* _Collected data entries_

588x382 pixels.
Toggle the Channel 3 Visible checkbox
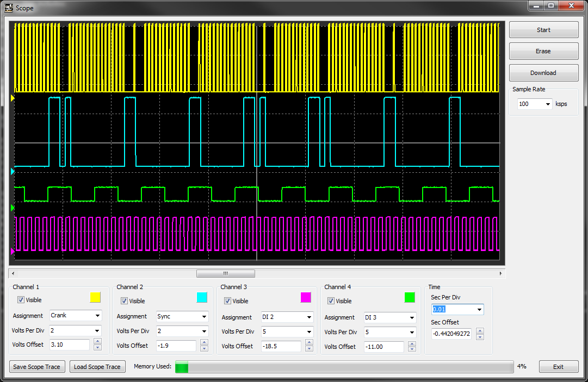(x=228, y=301)
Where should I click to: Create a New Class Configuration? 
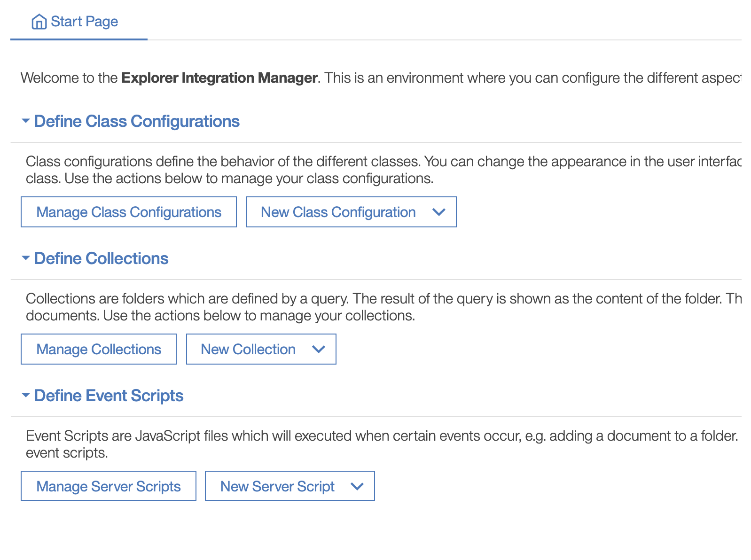[338, 212]
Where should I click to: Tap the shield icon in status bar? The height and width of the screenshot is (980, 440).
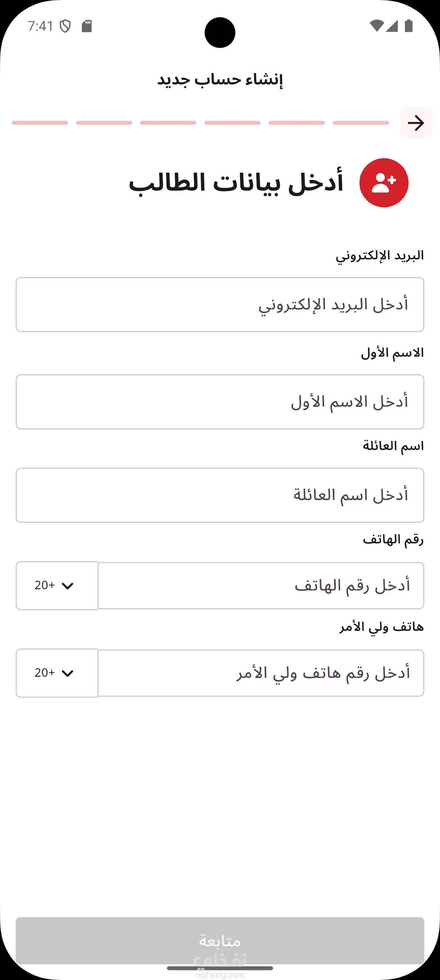click(65, 26)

* _What is expected_
Word for word, return the entries above, but without any pictures.

* _Answer to this task_
588x382 pixels.
Toggle the Channel 3 Visible checkbox
(x=228, y=301)
Where should I click to: Create a New Class Configuration? 
[338, 212]
Where should I click to: Tap the shield icon in status bar? The height and width of the screenshot is (980, 440).
click(65, 26)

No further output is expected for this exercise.